**Goal of the exercise:** Could you return the full listing below exactly as it appears?

**Entries provided:**
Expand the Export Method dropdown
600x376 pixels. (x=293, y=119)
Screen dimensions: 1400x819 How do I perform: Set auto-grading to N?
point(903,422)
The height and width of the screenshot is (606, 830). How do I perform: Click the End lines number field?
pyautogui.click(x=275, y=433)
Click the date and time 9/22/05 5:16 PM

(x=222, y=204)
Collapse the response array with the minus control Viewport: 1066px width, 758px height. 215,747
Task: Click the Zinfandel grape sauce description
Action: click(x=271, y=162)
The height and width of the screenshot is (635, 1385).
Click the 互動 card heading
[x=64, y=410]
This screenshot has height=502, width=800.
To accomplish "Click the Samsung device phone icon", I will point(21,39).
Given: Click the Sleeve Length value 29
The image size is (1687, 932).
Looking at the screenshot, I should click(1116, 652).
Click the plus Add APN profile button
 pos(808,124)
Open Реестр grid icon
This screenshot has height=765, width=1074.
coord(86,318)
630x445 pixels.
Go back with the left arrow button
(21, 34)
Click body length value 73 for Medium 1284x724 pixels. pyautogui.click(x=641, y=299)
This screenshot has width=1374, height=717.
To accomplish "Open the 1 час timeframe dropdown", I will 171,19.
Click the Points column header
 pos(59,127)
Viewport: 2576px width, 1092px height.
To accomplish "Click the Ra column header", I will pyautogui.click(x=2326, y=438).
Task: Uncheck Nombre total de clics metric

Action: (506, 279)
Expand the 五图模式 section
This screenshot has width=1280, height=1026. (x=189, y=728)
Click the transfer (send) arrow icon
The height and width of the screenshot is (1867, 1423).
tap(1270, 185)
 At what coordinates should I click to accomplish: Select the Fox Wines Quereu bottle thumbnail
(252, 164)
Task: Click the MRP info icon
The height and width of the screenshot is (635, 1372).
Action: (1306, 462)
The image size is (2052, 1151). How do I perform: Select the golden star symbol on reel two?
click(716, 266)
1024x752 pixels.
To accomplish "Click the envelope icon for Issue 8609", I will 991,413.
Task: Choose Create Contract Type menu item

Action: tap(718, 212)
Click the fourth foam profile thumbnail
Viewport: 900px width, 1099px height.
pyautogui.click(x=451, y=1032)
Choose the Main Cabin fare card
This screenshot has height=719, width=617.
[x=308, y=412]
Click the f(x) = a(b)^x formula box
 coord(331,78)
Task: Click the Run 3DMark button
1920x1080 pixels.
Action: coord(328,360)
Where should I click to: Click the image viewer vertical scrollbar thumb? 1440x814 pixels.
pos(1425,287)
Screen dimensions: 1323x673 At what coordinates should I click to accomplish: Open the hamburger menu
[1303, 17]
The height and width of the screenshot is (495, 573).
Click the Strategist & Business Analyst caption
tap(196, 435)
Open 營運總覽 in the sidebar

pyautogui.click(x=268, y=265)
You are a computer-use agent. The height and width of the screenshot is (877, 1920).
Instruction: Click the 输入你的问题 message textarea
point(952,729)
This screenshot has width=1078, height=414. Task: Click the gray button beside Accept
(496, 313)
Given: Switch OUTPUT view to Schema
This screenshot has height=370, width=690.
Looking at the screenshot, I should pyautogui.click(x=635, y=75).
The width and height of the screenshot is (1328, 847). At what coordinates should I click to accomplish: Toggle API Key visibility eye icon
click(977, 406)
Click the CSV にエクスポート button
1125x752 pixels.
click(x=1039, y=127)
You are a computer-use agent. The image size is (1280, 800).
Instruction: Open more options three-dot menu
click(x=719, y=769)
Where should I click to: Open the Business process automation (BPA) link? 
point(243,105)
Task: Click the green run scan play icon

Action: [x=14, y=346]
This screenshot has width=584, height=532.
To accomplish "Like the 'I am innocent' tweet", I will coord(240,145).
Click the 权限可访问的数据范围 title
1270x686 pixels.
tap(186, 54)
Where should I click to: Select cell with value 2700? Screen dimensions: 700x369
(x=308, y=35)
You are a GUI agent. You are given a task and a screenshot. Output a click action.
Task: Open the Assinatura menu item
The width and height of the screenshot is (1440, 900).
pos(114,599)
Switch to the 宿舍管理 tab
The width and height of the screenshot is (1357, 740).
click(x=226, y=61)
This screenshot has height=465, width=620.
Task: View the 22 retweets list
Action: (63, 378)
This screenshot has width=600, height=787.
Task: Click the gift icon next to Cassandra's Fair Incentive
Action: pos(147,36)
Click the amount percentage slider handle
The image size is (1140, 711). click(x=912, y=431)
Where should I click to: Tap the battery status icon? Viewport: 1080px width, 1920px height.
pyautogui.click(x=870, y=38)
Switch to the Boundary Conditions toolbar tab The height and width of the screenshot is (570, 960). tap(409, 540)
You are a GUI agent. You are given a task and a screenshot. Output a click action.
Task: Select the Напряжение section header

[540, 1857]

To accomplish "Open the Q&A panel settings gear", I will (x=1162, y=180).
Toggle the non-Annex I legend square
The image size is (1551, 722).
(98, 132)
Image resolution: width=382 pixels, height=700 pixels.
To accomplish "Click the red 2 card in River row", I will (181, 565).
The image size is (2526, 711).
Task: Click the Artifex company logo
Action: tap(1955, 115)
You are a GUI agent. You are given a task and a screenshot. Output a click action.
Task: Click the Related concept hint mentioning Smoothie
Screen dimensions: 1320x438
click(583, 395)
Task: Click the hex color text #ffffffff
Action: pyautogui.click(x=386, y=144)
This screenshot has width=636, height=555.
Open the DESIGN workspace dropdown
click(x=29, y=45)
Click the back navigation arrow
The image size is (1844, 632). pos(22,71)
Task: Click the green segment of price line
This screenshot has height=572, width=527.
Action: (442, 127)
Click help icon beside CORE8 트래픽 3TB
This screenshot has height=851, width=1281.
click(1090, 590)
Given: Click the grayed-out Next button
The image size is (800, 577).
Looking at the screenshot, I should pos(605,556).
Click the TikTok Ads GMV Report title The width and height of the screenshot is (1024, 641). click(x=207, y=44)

**Exercise response:**
Expand the Export Method dropdown
600x376 pixels. (x=293, y=119)
Screen dimensions: 1400x819 How do I perform: Set auto-grading to N?
point(903,422)
The height and width of the screenshot is (606, 830). How do I perform: Click the End lines number field?
pyautogui.click(x=275, y=433)
Click the date and time 9/22/05 5:16 PM

(x=222, y=204)
Collapse the response array with the minus control Viewport: 1066px width, 758px height. 215,747
Task: Click the Zinfandel grape sauce description
Action: click(x=271, y=162)
The height and width of the screenshot is (635, 1385).
Click the 互動 card heading
[x=64, y=410]
This screenshot has height=502, width=800.
To accomplish "Click the Samsung device phone icon", I will point(21,39).
Given: Click the Sleeve Length value 29
The image size is (1687, 932).
Looking at the screenshot, I should click(1116, 652).
Click the plus Add APN profile button
 pos(808,124)
Open Реестр grid icon
This screenshot has height=765, width=1074.
coord(86,318)
630x445 pixels.
Go back with the left arrow button
(21, 34)
Click body length value 73 for Medium 1284x724 pixels. pyautogui.click(x=641, y=299)
This screenshot has width=1374, height=717.
To accomplish "Open the 1 час timeframe dropdown", I will 171,19.
Click the Points column header
 pos(59,127)
Viewport: 2576px width, 1092px height.
To accomplish "Click the Ra column header", I will pyautogui.click(x=2326, y=438).
Task: Uncheck Nombre total de clics metric

Action: (506, 279)
Expand the 五图模式 section
This screenshot has width=1280, height=1026. (x=189, y=728)
Click the transfer (send) arrow icon
The height and width of the screenshot is (1867, 1423).
tap(1270, 185)
 At what coordinates should I click to accomplish: Select the Fox Wines Quereu bottle thumbnail
(252, 164)
Task: Click the MRP info icon
The height and width of the screenshot is (635, 1372).
Action: (1306, 462)
The image size is (2052, 1151). How do I perform: Select the golden star symbol on reel two?
click(716, 266)
1024x752 pixels.
To accomplish "Click the envelope icon for Issue 8609", I will 991,413.
Task: Choose Create Contract Type menu item

Action: tap(718, 212)
Click the fourth foam profile thumbnail
Viewport: 900px width, 1099px height.
pyautogui.click(x=451, y=1032)
Choose the Main Cabin fare card
This screenshot has height=719, width=617.
[x=308, y=412]
Click the f(x) = a(b)^x formula box
 coord(331,78)
Task: Click the Run 3DMark button
1920x1080 pixels.
Action: coord(328,360)
Where should I click to: Click the image viewer vertical scrollbar thumb? 1440x814 pixels.
pos(1425,287)
Screen dimensions: 1323x673 At what coordinates should I click to accomplish: Open the hamburger menu
[1303, 17]
The height and width of the screenshot is (495, 573).
Click the Strategist & Business Analyst caption
tap(196, 435)
Open 營運總覽 in the sidebar

pyautogui.click(x=268, y=265)
You are a computer-use agent. The height and width of the screenshot is (877, 1920).
Instruction: Click the 输入你的问题 message textarea
point(952,729)
This screenshot has width=1078, height=414. Task: Click the gray button beside Accept
(496, 313)
Given: Switch OUTPUT view to Schema
This screenshot has height=370, width=690.
Looking at the screenshot, I should pyautogui.click(x=635, y=75).
The width and height of the screenshot is (1328, 847). At what coordinates should I click to accomplish: Toggle API Key visibility eye icon
click(977, 406)
Click the CSV にエクスポート button
1125x752 pixels.
click(x=1039, y=127)
You are a computer-use agent. The image size is (1280, 800).
Instruction: Open more options three-dot menu
click(x=719, y=769)
Where should I click to: Open the Business process automation (BPA) link? 
point(243,105)
Task: Click the green run scan play icon

Action: [x=14, y=346]
This screenshot has width=584, height=532.
To accomplish "Like the 'I am innocent' tweet", I will coord(240,145).
Click the 权限可访问的数据范围 title
1270x686 pixels.
tap(186, 54)
Where should I click to: Select cell with value 2700? Screen dimensions: 700x369
(x=308, y=35)
You are a GUI agent. You are given a task and a screenshot. Output a click action.
Task: Open the Assinatura menu item
The width and height of the screenshot is (1440, 900).
pos(114,599)
Switch to the 宿舍管理 tab
The width and height of the screenshot is (1357, 740).
click(x=226, y=61)
This screenshot has height=465, width=620.
Task: View the 22 retweets list
Action: (63, 378)
This screenshot has width=600, height=787.
Task: Click the gift icon next to Cassandra's Fair Incentive
Action: pos(147,36)
Click the amount percentage slider handle
The image size is (1140, 711). click(x=912, y=431)
Where should I click to: Tap the battery status icon? Viewport: 1080px width, 1920px height.
pyautogui.click(x=870, y=38)
Switch to the Boundary Conditions toolbar tab The height and width of the screenshot is (570, 960). tap(409, 540)
You are a GUI agent. You are given a task and a screenshot. Output a click action.
Task: Select the Напряжение section header

[540, 1857]

To accomplish "Open the Q&A panel settings gear", I will (x=1162, y=180).
Toggle the non-Annex I legend square
The image size is (1551, 722).
(98, 132)
Image resolution: width=382 pixels, height=700 pixels.
To accomplish "Click the red 2 card in River row", I will (181, 565).
The image size is (2526, 711).
Task: Click the Artifex company logo
Action: tap(1955, 115)
You are a GUI agent. You are given a task and a screenshot. Output a click action.
Task: Click the Related concept hint mentioning Smoothie
Screen dimensions: 1320x438
click(583, 395)
Task: Click the hex color text #ffffffff
Action: pyautogui.click(x=386, y=144)
This screenshot has width=636, height=555.
Open the DESIGN workspace dropdown
click(x=29, y=45)
Click the back navigation arrow
The image size is (1844, 632). pos(22,71)
Task: Click the green segment of price line
This screenshot has height=572, width=527.
Action: (442, 127)
Click help icon beside CORE8 트래픽 3TB
This screenshot has height=851, width=1281.
click(1090, 590)
Given: Click the grayed-out Next button
The image size is (800, 577).
Looking at the screenshot, I should pos(605,556).
Click the TikTok Ads GMV Report title The width and height of the screenshot is (1024, 641). click(x=207, y=44)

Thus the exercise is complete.